Here are the cyber incidents you missed in last week's Threatwatch

Hacker Uses Implanted Chips to Open Security Gates 

A Hungarian man can wave his hands to open security doors.

His hands have two implanted chips: one near-field communications chip and one programmable radio frequency identification, or RFID, chip in the other.

A video shows Gabor Heims, a self-proclaimed ethical hacker, using a program called Proxmark3 to copy his employee access card and program a chip in his hand. The video shows him pressing his hand against a reader on a locked gate and another security barrier.

“I wanted to highlight with my project how easy it is to forge employee access cards when wrong or obsolete technology is used,” Heims told the Daily Mail.

Blockchain Users Lose Access to Digital Wallets for Hours 

The website for Blockchain.info, bitcoin wallet provider for 8 million users, went down for several hours Wednesday, leaving users without access to their digital currency.

The Blockchain team confirmed the site was down because the “DNS registrar had been compromised.” Domain name system hijacking allows an attacker to redirect traffic, for example, to a fake web page on the same domain to steal bitcoins, according to The Hacker News.

• [Your tasks]
A. Answer these questions about the Threatwatch excerpt:
(i) Which program did Heims use to copy his employee access card?
(ii) For how many users does Blockchain.info provide bitcoin wallets?
(iii) On what day did the Blockchain.info website go down?
B. Duplicate a passage of the Threatwatch excerpt word for word. Start at the words "A video shows Gabor" and stop after "told the Daily Mail.".
C. Go on with the Threatwatch excerpt on recent cyber incidents, picking up after its last sentence.
None of the entries are needed here.

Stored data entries

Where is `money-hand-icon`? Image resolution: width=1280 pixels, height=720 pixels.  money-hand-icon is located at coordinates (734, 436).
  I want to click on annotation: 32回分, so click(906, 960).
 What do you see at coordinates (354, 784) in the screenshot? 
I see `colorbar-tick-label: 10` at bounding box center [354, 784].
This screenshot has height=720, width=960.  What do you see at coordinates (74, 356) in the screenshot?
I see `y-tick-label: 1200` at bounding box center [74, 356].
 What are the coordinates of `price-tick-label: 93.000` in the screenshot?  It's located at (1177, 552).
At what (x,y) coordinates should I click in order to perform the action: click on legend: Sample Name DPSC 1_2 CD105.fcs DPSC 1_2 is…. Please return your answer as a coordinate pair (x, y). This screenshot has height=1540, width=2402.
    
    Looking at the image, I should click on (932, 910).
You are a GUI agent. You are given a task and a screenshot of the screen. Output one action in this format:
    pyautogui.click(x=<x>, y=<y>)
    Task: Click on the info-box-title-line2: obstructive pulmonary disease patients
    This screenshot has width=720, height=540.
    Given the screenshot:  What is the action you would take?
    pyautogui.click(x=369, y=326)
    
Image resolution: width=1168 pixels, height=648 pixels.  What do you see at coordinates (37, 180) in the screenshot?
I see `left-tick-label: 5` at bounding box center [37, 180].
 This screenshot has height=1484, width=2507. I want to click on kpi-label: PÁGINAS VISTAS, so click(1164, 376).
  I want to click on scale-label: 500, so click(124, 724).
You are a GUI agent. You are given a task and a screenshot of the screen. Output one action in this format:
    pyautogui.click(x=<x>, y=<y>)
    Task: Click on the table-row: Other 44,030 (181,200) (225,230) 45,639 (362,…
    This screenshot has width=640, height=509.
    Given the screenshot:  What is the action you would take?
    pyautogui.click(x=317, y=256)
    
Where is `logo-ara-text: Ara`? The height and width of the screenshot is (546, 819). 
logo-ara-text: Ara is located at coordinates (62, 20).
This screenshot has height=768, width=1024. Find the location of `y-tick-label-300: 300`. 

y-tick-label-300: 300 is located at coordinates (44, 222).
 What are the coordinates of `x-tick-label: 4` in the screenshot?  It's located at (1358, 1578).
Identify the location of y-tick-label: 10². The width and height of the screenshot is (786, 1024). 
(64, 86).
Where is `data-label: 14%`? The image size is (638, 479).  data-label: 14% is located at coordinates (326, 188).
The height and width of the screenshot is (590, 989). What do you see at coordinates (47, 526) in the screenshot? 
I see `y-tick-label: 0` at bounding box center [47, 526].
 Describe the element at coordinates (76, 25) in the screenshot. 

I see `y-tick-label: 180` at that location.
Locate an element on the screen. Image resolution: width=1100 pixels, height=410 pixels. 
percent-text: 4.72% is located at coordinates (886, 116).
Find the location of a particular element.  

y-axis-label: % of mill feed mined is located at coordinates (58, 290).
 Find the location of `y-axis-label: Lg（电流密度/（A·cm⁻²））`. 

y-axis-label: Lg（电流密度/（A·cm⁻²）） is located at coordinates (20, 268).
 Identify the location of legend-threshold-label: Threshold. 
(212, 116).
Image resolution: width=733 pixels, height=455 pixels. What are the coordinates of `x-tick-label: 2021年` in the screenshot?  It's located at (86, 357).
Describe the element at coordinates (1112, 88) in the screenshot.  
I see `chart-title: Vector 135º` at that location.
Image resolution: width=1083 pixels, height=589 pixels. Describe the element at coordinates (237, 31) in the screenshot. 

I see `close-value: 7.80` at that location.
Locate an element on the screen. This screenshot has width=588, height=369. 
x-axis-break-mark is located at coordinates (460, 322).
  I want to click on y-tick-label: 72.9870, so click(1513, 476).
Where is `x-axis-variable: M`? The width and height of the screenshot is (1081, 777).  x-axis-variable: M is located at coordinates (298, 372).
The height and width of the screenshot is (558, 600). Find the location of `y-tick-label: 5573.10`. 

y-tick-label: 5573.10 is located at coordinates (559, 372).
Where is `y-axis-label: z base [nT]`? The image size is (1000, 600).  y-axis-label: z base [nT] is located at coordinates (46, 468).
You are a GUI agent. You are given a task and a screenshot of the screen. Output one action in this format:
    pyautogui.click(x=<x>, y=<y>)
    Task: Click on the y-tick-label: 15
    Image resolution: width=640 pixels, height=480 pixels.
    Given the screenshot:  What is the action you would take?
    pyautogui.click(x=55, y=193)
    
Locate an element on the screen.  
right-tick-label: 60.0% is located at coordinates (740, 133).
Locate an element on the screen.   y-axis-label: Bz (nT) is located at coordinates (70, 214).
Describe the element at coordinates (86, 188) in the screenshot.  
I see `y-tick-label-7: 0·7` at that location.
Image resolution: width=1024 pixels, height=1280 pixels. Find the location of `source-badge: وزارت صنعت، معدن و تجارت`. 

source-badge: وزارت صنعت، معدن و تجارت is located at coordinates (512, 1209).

• [Responses to the exercise]
A.
(i) Proxmark3
(ii) 8 million
(iii) Wednesday

B.
A video shows Gabor Heims, a self-proclaimed ethical hacker, using a program called Proxmark3 to copy his employee access card and program a chip in his hand. The video shows him pressing his hand against a reader on a locked gate and another security barrier.

“I wanted to highlight with my project how easy it is to forge employee access cards when wrong or obsolete technology is used,” Heims told the Daily Mail.

C.
Blockchain tweeted service has been restored and it will “continue to monitor things closely.”

WikiLeaks Published Batch After Batch of Clinton-Related Emails 

WikiLeaks published another batch of emails from a Hillary Clinton adviser, making it three releases in the last week.

The Tuesday batch includes 1,190 emails from John Podesta, Clinton’s campaign chairman, according to WikiLeaks, though Politico reports the campaign has yet to verify or deny the emails' authenticity. WikiLeaks says it has more than 50,000 of Podesta’s emails.

WikiLeaks released the first batch of about 2,000 emails Oct. 7, which included excerpts of paid speeches to financial institutions, and another batch Monday that discussed inner campaign workings, such as how to deal with Bernie Sanders and whether to publicly oppose the Keystone XL pipeline.  

Brian Fallon, Clinton’s press secretary, and the WikiLeaks Twitter account started feuding late Monday. Fallon accused WikiLeaks of targeting Clinton and being “a propaganda arm of the Russian govt, running interference for their pet candidate, Trump.”

WikiLeaks tweeted back it is a media organization, not hackers.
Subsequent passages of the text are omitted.